### Exercise
Nothing in the entries should be altered. Write them out in full.

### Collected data
* * * * * * *

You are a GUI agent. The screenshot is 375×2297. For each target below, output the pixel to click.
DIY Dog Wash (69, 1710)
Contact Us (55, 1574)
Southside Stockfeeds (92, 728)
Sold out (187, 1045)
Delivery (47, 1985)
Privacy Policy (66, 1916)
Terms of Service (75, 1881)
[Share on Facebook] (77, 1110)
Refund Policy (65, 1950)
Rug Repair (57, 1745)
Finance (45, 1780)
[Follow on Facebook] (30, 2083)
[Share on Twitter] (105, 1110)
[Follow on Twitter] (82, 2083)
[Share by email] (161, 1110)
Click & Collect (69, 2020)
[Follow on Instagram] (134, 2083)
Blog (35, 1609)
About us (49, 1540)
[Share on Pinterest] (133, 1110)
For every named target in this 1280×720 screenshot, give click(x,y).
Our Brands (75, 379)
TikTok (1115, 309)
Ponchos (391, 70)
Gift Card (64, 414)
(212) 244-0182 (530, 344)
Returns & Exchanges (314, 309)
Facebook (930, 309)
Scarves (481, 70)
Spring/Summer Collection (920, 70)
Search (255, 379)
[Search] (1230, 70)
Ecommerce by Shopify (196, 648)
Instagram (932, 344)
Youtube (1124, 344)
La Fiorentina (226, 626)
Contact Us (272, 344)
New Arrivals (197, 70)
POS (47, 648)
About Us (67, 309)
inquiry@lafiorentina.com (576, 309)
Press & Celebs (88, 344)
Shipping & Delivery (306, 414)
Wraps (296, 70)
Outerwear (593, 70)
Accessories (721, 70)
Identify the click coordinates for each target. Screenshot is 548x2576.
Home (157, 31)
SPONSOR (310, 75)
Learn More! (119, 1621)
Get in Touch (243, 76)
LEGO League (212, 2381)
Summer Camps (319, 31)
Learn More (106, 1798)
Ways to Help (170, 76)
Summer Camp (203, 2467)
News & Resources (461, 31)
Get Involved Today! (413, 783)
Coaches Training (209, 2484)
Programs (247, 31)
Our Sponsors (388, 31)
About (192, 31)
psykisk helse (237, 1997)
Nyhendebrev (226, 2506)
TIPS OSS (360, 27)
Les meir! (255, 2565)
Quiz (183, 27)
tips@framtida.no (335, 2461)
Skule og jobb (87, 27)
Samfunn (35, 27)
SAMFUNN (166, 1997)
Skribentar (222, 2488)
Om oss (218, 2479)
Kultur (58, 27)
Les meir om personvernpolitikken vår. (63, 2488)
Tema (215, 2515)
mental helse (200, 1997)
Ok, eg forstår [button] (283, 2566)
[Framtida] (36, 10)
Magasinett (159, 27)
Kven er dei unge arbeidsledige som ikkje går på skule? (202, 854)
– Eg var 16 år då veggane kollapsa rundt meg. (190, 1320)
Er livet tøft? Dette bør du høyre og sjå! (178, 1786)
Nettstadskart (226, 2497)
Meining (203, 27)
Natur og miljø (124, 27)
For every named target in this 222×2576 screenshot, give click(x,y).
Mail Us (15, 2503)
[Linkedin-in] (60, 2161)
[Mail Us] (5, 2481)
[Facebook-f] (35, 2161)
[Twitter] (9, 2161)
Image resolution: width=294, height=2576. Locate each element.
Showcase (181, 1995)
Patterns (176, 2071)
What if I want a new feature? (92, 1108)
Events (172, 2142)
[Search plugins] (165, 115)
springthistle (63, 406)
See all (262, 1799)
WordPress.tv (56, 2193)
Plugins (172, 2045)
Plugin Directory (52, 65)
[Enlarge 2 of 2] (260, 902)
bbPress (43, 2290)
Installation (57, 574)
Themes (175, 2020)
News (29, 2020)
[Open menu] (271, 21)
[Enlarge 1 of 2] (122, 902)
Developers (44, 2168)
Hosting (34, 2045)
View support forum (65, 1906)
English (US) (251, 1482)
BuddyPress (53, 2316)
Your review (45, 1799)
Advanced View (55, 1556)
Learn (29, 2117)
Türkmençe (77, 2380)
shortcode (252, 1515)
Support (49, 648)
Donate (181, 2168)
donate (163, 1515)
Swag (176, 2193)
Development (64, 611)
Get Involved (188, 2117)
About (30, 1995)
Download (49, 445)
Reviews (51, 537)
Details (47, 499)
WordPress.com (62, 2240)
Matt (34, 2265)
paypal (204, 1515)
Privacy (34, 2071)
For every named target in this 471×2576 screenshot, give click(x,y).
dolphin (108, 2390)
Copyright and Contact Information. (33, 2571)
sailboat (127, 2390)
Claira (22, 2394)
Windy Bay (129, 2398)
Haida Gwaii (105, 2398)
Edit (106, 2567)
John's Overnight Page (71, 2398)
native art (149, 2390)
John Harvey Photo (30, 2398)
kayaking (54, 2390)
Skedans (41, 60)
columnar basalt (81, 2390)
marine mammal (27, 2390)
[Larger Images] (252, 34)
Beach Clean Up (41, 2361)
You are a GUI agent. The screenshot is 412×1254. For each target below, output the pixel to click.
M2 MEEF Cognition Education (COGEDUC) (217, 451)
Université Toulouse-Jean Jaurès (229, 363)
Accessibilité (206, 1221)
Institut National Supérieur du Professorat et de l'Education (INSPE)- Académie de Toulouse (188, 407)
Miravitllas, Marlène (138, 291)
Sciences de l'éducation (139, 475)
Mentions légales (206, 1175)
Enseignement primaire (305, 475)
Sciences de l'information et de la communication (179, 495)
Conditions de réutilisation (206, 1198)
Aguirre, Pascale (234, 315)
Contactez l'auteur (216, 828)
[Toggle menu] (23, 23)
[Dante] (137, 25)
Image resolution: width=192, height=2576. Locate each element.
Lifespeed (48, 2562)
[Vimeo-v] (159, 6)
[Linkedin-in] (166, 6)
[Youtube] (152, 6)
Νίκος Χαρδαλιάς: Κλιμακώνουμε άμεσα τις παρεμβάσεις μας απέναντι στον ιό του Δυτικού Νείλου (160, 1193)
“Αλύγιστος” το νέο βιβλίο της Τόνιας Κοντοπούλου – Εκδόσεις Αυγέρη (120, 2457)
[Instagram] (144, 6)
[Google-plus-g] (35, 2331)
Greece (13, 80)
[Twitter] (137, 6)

* * * * * * *

### Response box
You are a GUI agent. The screenshot is 375×2297. For each target below, output the pixel to click.
DIY Dog Wash (69, 1710)
Contact Us (55, 1574)
Southside Stockfeeds (92, 728)
Sold out (187, 1045)
Delivery (47, 1985)
Privacy Policy (66, 1916)
Terms of Service (75, 1881)
[Share on Facebook] (77, 1110)
Refund Policy (65, 1950)
Rug Repair (57, 1745)
Finance (45, 1780)
[Follow on Facebook] (30, 2083)
[Share on Twitter] (105, 1110)
[Follow on Twitter] (82, 2083)
[Share by email] (161, 1110)
Click & Collect (69, 2020)
[Follow on Instagram] (134, 2083)
Blog (35, 1609)
About us (49, 1540)
[Share on Pinterest] (133, 1110)
For every named target in this 1280×720 screenshot, give click(x,y).
Our Brands (75, 379)
TikTok (1115, 309)
Ponchos (391, 70)
Gift Card (64, 414)
(212) 244-0182 (530, 344)
Returns & Exchanges (314, 309)
Facebook (930, 309)
Scarves (481, 70)
Spring/Summer Collection (920, 70)
Search (255, 379)
[Search] (1230, 70)
Ecommerce by Shopify (196, 648)
Instagram (932, 344)
Youtube (1124, 344)
La Fiorentina (226, 626)
Contact Us (272, 344)
New Arrivals (197, 70)
POS (47, 648)
About Us (67, 309)
inquiry@lafiorentina.com (576, 309)
Press & Celebs (88, 344)
Shipping & Delivery (306, 414)
Wraps (296, 70)
Outerwear (593, 70)
Accessories (721, 70)
Identify the click coordinates for each target. Screenshot is 548x2576.
Home (157, 31)
SPONSOR (310, 75)
Learn More! (119, 1621)
Get in Touch (243, 76)
LEGO League (212, 2381)
Summer Camps (319, 31)
Learn More (106, 1798)
Ways to Help (170, 76)
Summer Camp (203, 2467)
News & Resources (461, 31)
Get Involved Today! (413, 783)
Coaches Training (209, 2484)
Programs (247, 31)
Our Sponsors (388, 31)
About (192, 31)
psykisk helse (237, 1997)
Nyhendebrev (226, 2506)
TIPS OSS (360, 27)
Les meir! (255, 2565)
Quiz (183, 27)
tips@framtida.no (335, 2461)
Skule og jobb (87, 27)
Samfunn (35, 27)
SAMFUNN (166, 1997)
Skribentar (222, 2488)
Om oss (218, 2479)
Kultur (58, 27)
Les meir om personvernpolitikken vår. (63, 2488)
Tema (215, 2515)
mental helse (200, 1997)
Ok, eg forstår [button] (283, 2566)
[Framtida] (36, 10)
Magasinett (159, 27)
Kven er dei unge arbeidsledige som ikkje går på skule? (202, 854)
– Eg var 16 år då veggane kollapsa rundt meg. (190, 1320)
Er livet tøft? Dette bør du høyre og sjå! (178, 1786)
Nettstadskart (226, 2497)
Meining (203, 27)
Natur og miljø (124, 27)
For every named target in this 222×2576 screenshot, give click(x,y).
Mail Us (15, 2503)
[Linkedin-in] (60, 2161)
[Mail Us] (5, 2481)
[Facebook-f] (35, 2161)
[Twitter] (9, 2161)
Image resolution: width=294, height=2576. Locate each element.
Showcase (181, 1995)
Patterns (176, 2071)
What if I want a new feature? (92, 1108)
Events (172, 2142)
[Search plugins] (165, 115)
springthistle (63, 406)
See all (262, 1799)
WordPress.tv (56, 2193)
Plugins (172, 2045)
Plugin Directory (52, 65)
[Enlarge 2 of 2] (260, 902)
bbPress (43, 2290)
Installation (57, 574)
Themes (175, 2020)
News (29, 2020)
[Open menu] (271, 21)
[Enlarge 1 of 2] (122, 902)
Developers (44, 2168)
Hosting (34, 2045)
View support forum (65, 1906)
English (US) (251, 1482)
BuddyPress (53, 2316)
Your review (45, 1799)
Advanced View (55, 1556)
Learn (29, 2117)
Türkmençe (77, 2380)
shortcode (252, 1515)
Support (49, 648)
Donate (181, 2168)
donate (163, 1515)
Swag (176, 2193)
Development (64, 611)
Get Involved (188, 2117)
About (30, 1995)
Download (49, 445)
Reviews (51, 537)
Details (47, 499)
WordPress.com (62, 2240)
Matt (34, 2265)
paypal (204, 1515)
Privacy (34, 2071)
For every named target in this 471×2576 screenshot, give click(x,y).
dolphin (108, 2390)
Copyright and Contact Information. (33, 2571)
sailboat (127, 2390)
Claira (22, 2394)
Windy Bay (129, 2398)
Haida Gwaii (105, 2398)
Edit (106, 2567)
John's Overnight Page (71, 2398)
native art (149, 2390)
John Harvey Photo (30, 2398)
kayaking (54, 2390)
Skedans (41, 60)
columnar basalt (81, 2390)
marine mammal (27, 2390)
[Larger Images] (252, 34)
Beach Clean Up (41, 2361)
You are a GUI agent. The screenshot is 412×1254. For each target below, output the pixel to click.
M2 MEEF Cognition Education (COGEDUC) (217, 451)
Université Toulouse-Jean Jaurès (229, 363)
Accessibilité (206, 1221)
Institut National Supérieur du Professorat et de l'Education (INSPE)- Académie de Toulouse (188, 407)
Miravitllas, Marlène (138, 291)
Sciences de l'éducation (139, 475)
Mentions légales (206, 1175)
Enseignement primaire (305, 475)
Sciences de l'information et de la communication (179, 495)
Conditions de réutilisation (206, 1198)
Aguirre, Pascale (234, 315)
Contactez l'auteur (216, 828)
[Toggle menu] (23, 23)
[Dante] (137, 25)
Image resolution: width=192, height=2576. Locate each element.
Lifespeed (48, 2562)
[Vimeo-v] (159, 6)
[Linkedin-in] (166, 6)
[Youtube] (152, 6)
Νίκος Χαρδαλιάς: Κλιμακώνουμε άμεσα τις παρεμβάσεις μας απέναντι στον ιό του Δυτικού Νείλου (160, 1193)
“Αλύγιστος” το νέο βιβλίο της Τόνιας Κοντοπούλου – Εκδόσεις Αυγέρη (120, 2457)
[Instagram] (144, 6)
[Google-plus-g] (35, 2331)
Greece (13, 80)
[Twitter] (137, 6)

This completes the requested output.